March 2015 Progress Update

Dear Study Participants,

We want to sincerely thank you for your participation in the ongoing sarcoidosis studies and second, update you on the progress we have made in better understanding sarcoidosis. Without your participation, we would not have the knowledge we have today.

Research Findings

  • In our last few letters, we informed you about the progress we are making in understanding how natural killer T cells in the blood show evidence of "exhaustion" in their ability to make inflammatory products. We are continuing to study these cells by looking at whether they migrate to the lung in sarcoidosis patients compared to control subjects. Since there are medications that can turn on these natural killer T cells it is essential that we figure out if they are "good" or "bad" in making sarcoidosis inflammation before using the medications.
  • We also told you about an exciting finding relating to a blood marker that predicted which subjects showed decline in their lung function and which did not. Well to get something like this into the clinic, we MUST validate it in another NEW group of patients. So we are continuing our study and enrolling additional subjects to participate. IN ADDITION, because we, at UCSF, are the NIH site for recruitment into the GRADS study, we will be able to use samples collected as part of the GRADS study, which some of you may have participated in. All this is very exciting and necessary steps to get closer to a blood marker that we can use in the clinic.
  • We are working on applying for additional funding to push this finding further, understand the biology of the blood marker, called CXCL9, and our goal is by doing so, we may find new "targets" in sarcoidosis therapy.

Finally, the GRADS study will be ending on June 30th, 2015. We will be working with the NIH to analyze the information and samples collected, so this year is looking very fruitful!

What is new?

Exciting news on the clinical trials front! We were awarded funds to perform a clinical trial looking at a medication called Acthar. This medication is FDA-approved for sarcoidosis, and the goal is to figure out which patients will best benefit from it. We anticipate that we will have approval to start enrolling in early 2016.

What can we do with this information?

These discoveries are really important for many reasons:

  • Sarcoidosis needs non-invasive diagnostic tests. Work using blood to identify unique "signatures" is one way we think that we can find a way to get closer to a "blood test" for sarcoidosis.
  • Discoveries such as CXCL9 represent important biological tools for pharmaceutical companies as they perform clinical trials and can use these biomarkers to assess the patient response to a therapy.
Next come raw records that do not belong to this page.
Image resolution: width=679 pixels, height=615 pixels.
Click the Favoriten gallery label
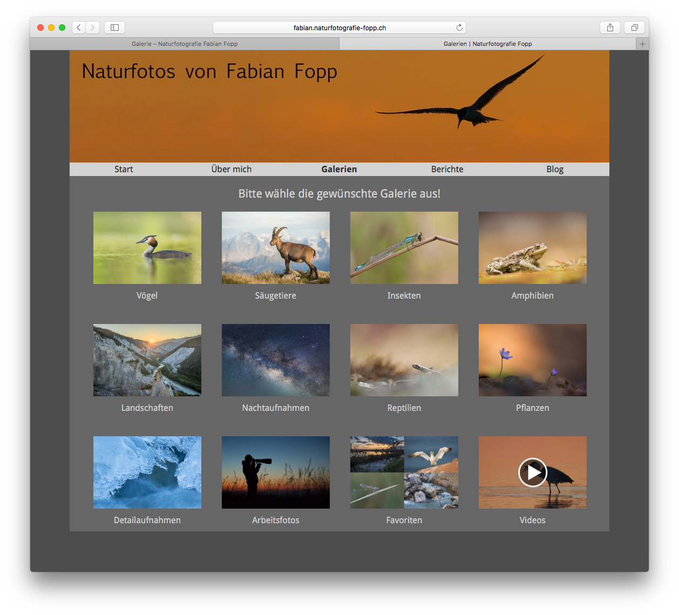(404, 520)
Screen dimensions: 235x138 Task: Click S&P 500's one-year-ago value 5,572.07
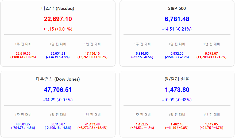[x=211, y=54]
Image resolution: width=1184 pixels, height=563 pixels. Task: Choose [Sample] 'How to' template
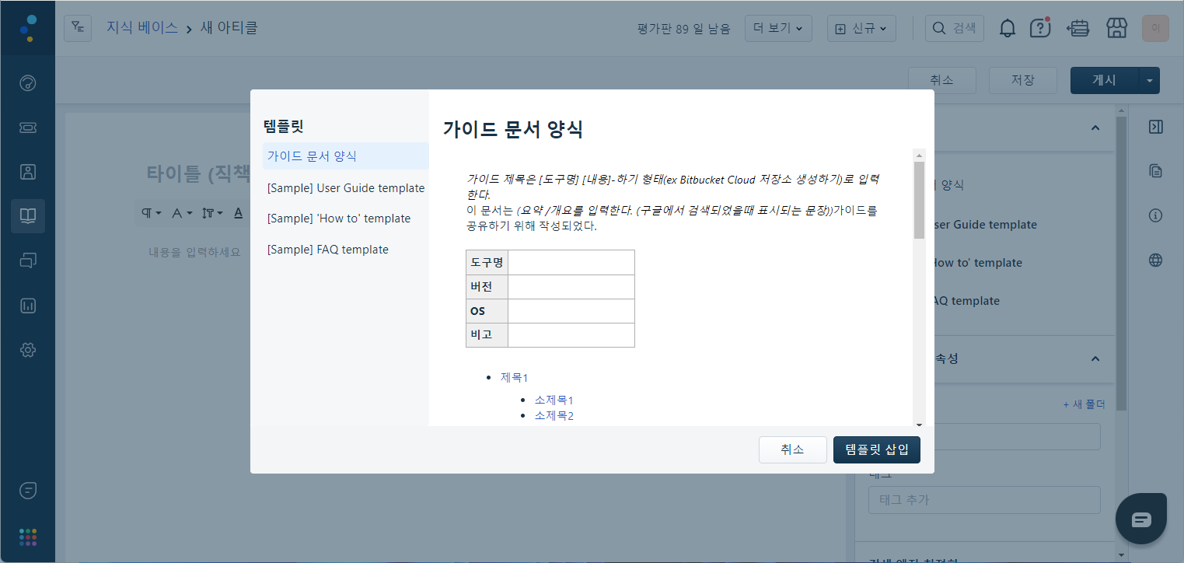pos(338,219)
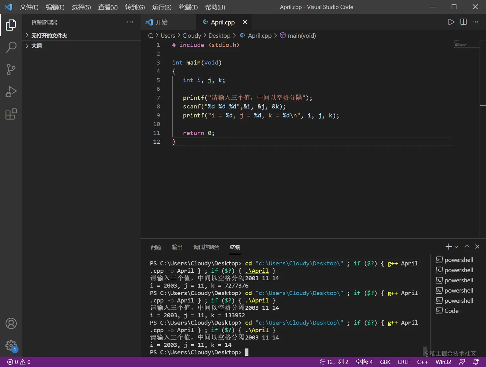Open the Manage gear settings icon
This screenshot has width=486, height=367.
[11, 346]
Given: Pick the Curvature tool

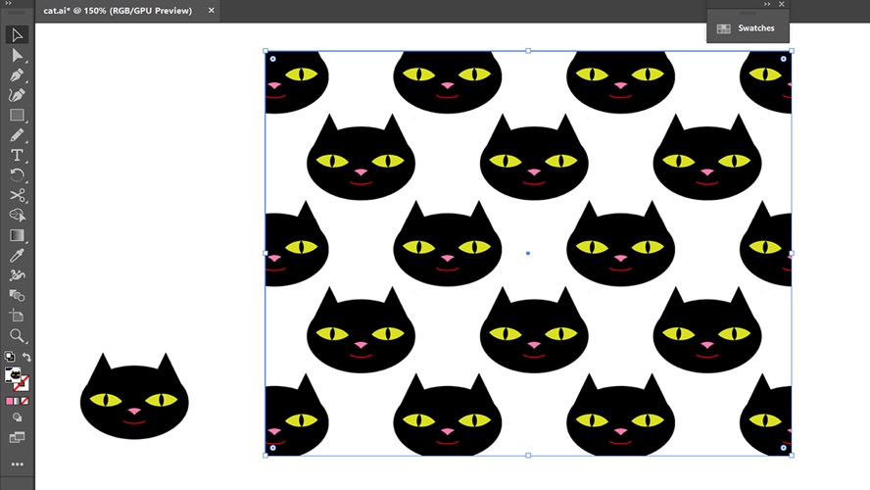Looking at the screenshot, I should (18, 95).
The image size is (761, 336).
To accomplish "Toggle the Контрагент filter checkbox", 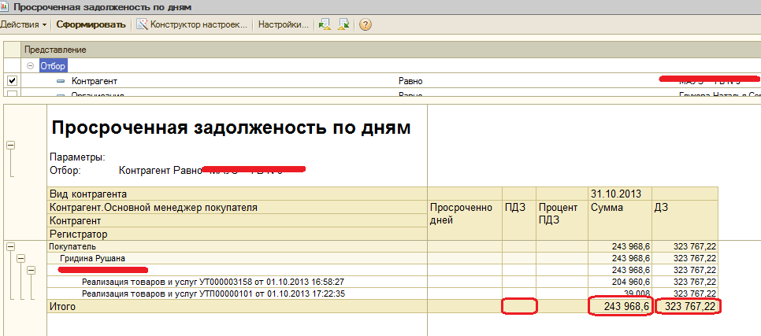I will coord(12,81).
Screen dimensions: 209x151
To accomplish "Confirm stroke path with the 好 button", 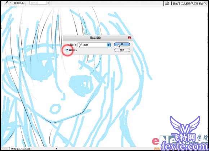I will [x=122, y=44].
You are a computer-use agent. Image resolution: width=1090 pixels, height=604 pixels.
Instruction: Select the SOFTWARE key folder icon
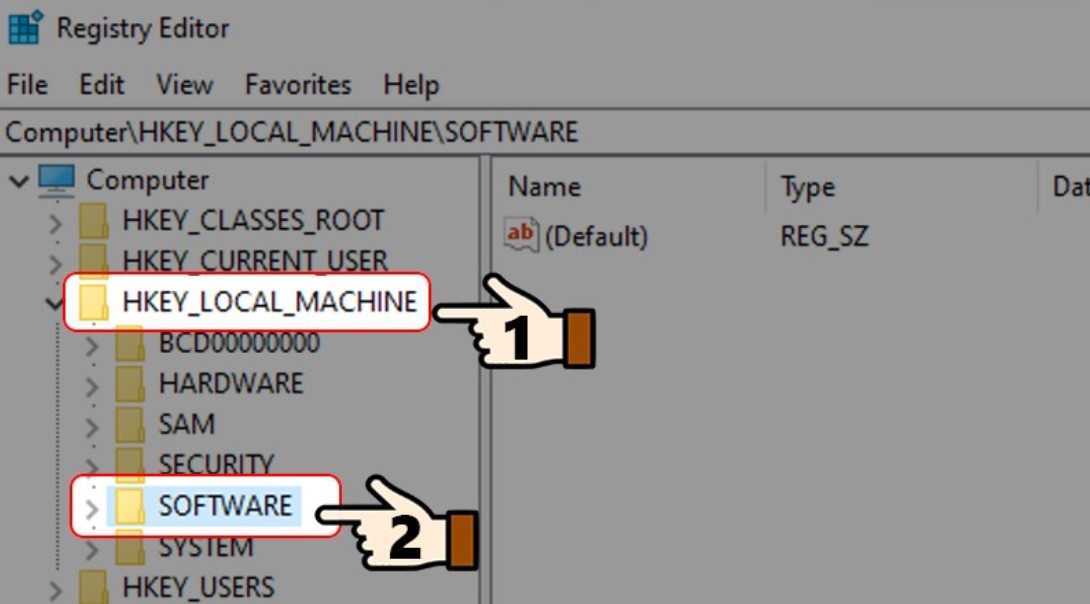(130, 506)
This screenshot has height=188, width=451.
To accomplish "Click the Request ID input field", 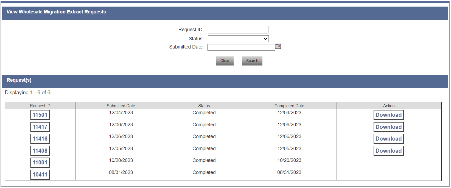I will point(238,30).
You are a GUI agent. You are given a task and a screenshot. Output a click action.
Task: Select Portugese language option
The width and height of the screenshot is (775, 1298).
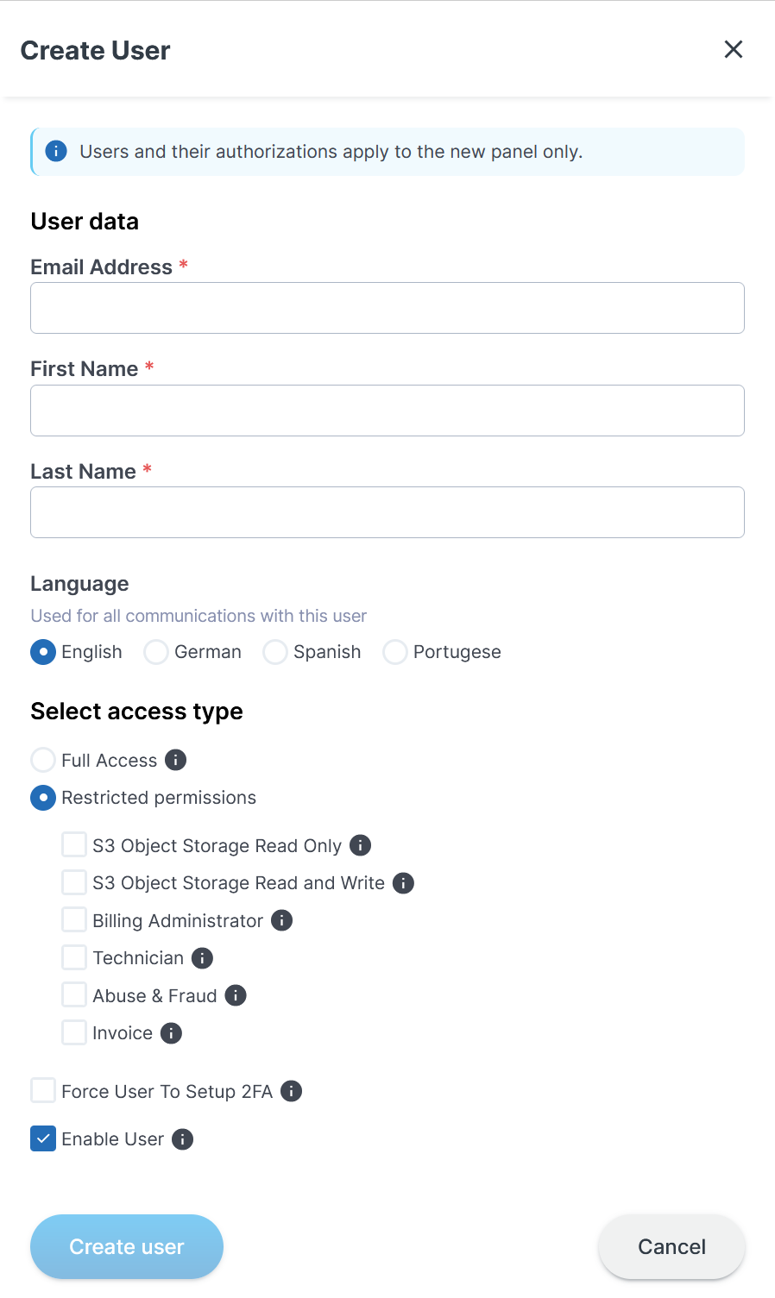[x=395, y=652]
This is the goal with the industry-related clinical trial mentioned above.
  • Discovering the importance of CXCL9 in the disease course of sarcoidosis also opens up an entire area of study which may identify additionally important biomarkers that also could be targets for new therapies.
  • These findings give us hope that in the future we will have several biomarkers to use in clinical practice and new drugs focused on these new biomarkers with the goal of decreasing side effects of therapy.
  • These findings can help educate doctors about the symptoms that patients with sarcoidosis suffer from so they may be better in finding ways to alleviate the suffering.

The goal we are all working for is to find a cure and stop the suffering!

Where are we going from here?

  • We have reached a big milestone in our study and have a better understanding about the visit time points that appear to be very useful. We have found that the most critical time points for the blood samples are at the first visit, year 1 and year 2. We do not yet have enough study participant visits at the 5 year time point so we would like to continue this time point and hope that participants stay involved.
  • Also we think another very important study is the relapse or flare study. So little is known about why sarcoidosis symptoms suddenly worsen that this work really needs to be done to understand and have any hope to have better treatments.

We hope to grow our clinical trials program once we have the experience from this first trial. There are many biologic medications out there and our research is showing rationale to use them in sarcoidosis.

As a team, we are making great strides in pushing the field forward. Thank you for your time and dedication to this research effort!